If the trader later decides to sell the 10,000 USD at the running bid rate of 18.50 ZAR, the total received would be 185,000 ZAR. In this case, the spread cost would be 500 ZAR, which would be the broker’s fee for facilitating the trade.

Therefore, knowing the spread before initiating the trade can significantly affect the level of profit realised. 

“By understanding and accounting for the spread, traders can better manage their trading strategies and potential profits,” Eskinazi said. 

Broker commission

Another cost that traders need to be aware of is trading commission, which is a charge deducted when opening a trade. 
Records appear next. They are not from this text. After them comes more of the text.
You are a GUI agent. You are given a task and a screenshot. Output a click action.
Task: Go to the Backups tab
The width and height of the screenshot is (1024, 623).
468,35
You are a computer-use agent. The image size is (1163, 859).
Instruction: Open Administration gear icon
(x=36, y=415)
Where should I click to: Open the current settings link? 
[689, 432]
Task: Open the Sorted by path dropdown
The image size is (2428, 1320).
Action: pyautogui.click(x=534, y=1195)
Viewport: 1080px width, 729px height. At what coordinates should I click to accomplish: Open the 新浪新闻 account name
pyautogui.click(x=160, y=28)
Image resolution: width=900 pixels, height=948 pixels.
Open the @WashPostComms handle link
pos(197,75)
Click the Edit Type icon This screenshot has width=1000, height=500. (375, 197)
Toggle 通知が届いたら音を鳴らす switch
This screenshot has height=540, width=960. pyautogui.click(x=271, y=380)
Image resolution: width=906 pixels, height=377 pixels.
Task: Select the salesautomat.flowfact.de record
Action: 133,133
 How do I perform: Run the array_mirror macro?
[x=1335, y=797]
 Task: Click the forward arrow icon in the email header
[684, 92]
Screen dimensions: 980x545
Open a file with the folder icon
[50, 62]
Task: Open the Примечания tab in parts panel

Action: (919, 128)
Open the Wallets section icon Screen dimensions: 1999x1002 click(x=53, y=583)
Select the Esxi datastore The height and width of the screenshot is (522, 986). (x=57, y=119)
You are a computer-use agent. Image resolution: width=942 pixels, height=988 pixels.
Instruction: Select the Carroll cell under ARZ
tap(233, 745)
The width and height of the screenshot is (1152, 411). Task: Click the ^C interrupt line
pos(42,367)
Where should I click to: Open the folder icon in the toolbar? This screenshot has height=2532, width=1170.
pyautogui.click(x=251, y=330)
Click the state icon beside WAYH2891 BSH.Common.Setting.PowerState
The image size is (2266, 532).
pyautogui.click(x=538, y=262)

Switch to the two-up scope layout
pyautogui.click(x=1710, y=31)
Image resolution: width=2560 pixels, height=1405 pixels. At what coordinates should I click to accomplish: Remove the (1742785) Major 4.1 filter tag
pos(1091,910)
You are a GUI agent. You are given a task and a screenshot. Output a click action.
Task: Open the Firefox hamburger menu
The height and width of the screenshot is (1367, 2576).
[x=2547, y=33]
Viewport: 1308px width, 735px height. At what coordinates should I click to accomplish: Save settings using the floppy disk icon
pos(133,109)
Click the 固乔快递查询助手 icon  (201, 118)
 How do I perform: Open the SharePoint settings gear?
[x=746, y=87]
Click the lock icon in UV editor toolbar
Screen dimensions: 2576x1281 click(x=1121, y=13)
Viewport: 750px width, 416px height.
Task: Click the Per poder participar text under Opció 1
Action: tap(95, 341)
Depending on the platform, commission is typically charged either ‘per million’ or ‘per traded lot’.

Eskinazi explained that traders often overlook commission costs because they are not immediately deducted from their account balance.

“But these costs can add up quickly, so it’s definitely something to look into before forming a relationship with a broker,” he said. 

“It’s also important for traders to compare the spread cost with the commission cost because, in some cases, they may be inversely related. In other words, when spreads are very low, commission structures may be very high.”

Inactivity and withdrawal fees

Two lesser-known fees that are often not accounted for when traders review their costs are inactivity and withdrawal fees. 

Inactivity fees refer to a case where some brokers charge traders a fee if they do not initiate a trade for a specific time period. The size of this fee and the applicable period typically vary quite widely from broker to broker.

Withdrawal fees are charged when traders withdraw funds from their brokerage accounts. Most brokers charge a fee that is either fixed or commensurate with the amount being withdrawn. 

“In most cases, this is done to cover any relevant processing fees and to discourage frequent withdrawals,” Eskinazi explained.